La silhouette qui avait disparu dans la pièce était recroquevillée sur le lit, serrant la couverture contre elle, le front ruisselant de sueur froide, la tête enfouie sous les draps. Même seule, elle s'interdisait d'émettre ce gémissement de lâcheté.

Le masque de peau humaine qui recouvrait son visage avait déjà été jeté sur la table à côté de lui.

Elle se mordit la lèvre inférieure, sans comprendre pourquoi, depuis ses premières règles, elle endurait des douleurs plusieurs fois plus intenses que les autres femmes. Elle avait interrogé le vieil homme à ce sujet et avait même envoyé des gens consulter de nombreux médecins, mais la conclusion était que cela était dû aux toxines résiduelles accumulées dans son corps depuis lors, qui n'avaient pas été éliminées, tout comme sa somnolence

; autant de séquelles.

Il n'y a qu'une seule solution

: obtenir l'antidote aux toxines emprisonnées dans le corps. Une fois l'antidote disponible, les toxines restantes seront complètement éliminées et l'on n'aura plus à endurer le supplice infernal du feu et de l'eau.

Toc toc...

Ses yeux de phénix étincelèrent et elle demanda avec prudence : « Qui ? »

« C'est moi, Maître. Qingfeng, l'eau chaude est là ! »

« Entrez ! » Elle entra rapidement dans la pièce, verrouilla la porte et versa habilement de l'eau chaude dans la baignoire en bois derrière le paravent. Puis, inquiète, elle demanda : « Maître, j'ai préparé l'eau chaude. Je vais faire le guet dehors. Appelez-moi si vous avez besoin de quoi que ce soit ! »

Le son, qui semblait venir du nez, était « Mmm ! »
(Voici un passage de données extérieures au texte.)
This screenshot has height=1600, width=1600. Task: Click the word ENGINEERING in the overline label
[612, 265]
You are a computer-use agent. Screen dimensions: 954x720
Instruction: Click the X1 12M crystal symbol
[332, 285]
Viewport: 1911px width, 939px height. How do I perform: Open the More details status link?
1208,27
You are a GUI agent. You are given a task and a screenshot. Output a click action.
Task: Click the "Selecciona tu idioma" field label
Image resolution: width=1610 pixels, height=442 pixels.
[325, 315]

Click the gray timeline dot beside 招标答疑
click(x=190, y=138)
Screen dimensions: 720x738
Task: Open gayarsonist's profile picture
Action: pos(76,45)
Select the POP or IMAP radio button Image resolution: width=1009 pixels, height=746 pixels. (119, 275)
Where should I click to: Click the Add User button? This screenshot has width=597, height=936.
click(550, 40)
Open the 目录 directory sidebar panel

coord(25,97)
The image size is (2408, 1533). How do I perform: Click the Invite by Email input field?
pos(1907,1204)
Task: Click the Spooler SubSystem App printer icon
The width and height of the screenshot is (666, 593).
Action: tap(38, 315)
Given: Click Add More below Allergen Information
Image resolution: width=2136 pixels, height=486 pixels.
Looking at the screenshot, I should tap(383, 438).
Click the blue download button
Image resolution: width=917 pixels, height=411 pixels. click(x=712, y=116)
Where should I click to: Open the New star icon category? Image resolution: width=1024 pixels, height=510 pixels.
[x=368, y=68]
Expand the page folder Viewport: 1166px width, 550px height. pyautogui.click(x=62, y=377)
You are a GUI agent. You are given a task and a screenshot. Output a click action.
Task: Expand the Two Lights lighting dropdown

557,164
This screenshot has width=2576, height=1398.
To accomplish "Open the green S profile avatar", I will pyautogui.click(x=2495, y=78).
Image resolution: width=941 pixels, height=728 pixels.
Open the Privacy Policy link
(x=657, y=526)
La porte claqua et la silhouette allongée sur le lit remua, relâchant son emprise sur les couvertures. Des taches de sang y étaient à peine visibles, témoignant des efforts qu'elle avait déployés pour supporter la douleur. Elle tituba jusqu'à la baignoire en bois, sa main délicate effleurant la ceinture blanche comme la lune qui ceignait sa taille, et un bruissement se fit entendre.

Ses vêtements glissèrent doucement jusqu'au sol, ses longues jambes blondes se soulevèrent et ses orteils effleurèrent la surface de l'eau. Dans un plouf, tout le décor printanier du jardin fut submergé. Ses cheveux noirs et brillants flottaient à la surface, se déployant au gré des ondulations.

L'eau avait un parfum d'herbes chinoises, une prescription du vieil homme. Bien que sa couleur fût identique à celle des autres eaux, elle lui était indispensable pour soulager ses douleurs menstruelles. Le vieil homme disait qu'elle pouvait atténuer sa douleur, même si ce n'était que légèrement, et qu'elle était néanmoins bénéfique pour sa santé.

Ainsi, chaque fois durant cette période, Qingwan s'arrangeait parfaitement pour moi. Cette fois-ci, sans elle à mes côtés, j'ai oublié. Heureusement, Qingfeng s'en est souvenu, et heureusement, le vieux manoir conservait encore les vestiges de cette époque.

Parmi ses subordonnés, seuls les frères et sœurs Qingwan et Qinglei, Yin Nuo et Qingfeng savaient qu'elle était une femme. Les autres, comme des étrangers, savaient seulement qu'elle était Ye Qing, la jeune et prometteuse marchande incroyablement riche, connue comme la première marchande au monde.